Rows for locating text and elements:
— begin —

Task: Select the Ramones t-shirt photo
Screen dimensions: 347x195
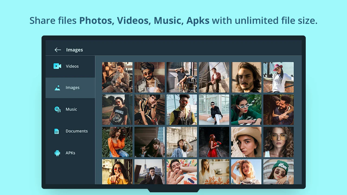Action: click(x=117, y=110)
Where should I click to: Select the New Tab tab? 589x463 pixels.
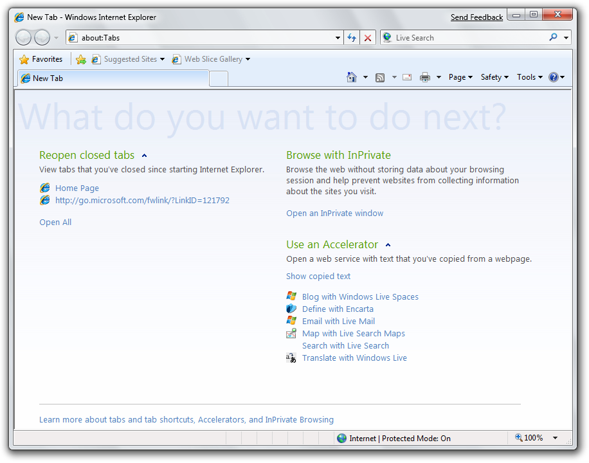113,78
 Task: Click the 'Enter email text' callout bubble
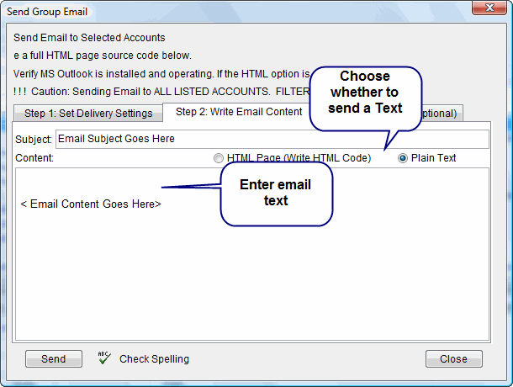coord(277,194)
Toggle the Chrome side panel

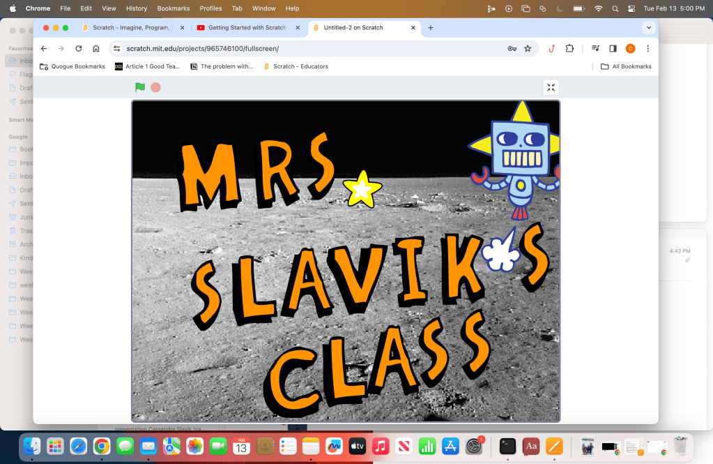pyautogui.click(x=613, y=49)
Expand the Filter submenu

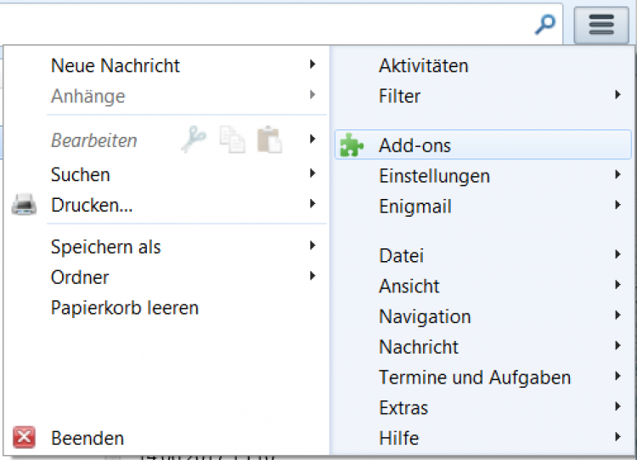(399, 96)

— end —

__EXERCISE REQUIREMENTS__
Reproduce every row above verbatim, but leave out the pictures.

__RESULT FOR THIS TASK__
Task: Select the Ramones t-shirt photo
Screen dimensions: 347x195
Action: click(x=117, y=110)
Where should I click to: Select the New Tab tab? 589x463 pixels.
113,78
 Task: Click the 'Enter email text' callout bubble
coord(277,194)
Toggle the Chrome side panel

pyautogui.click(x=613, y=49)
Expand the Filter submenu

(399, 96)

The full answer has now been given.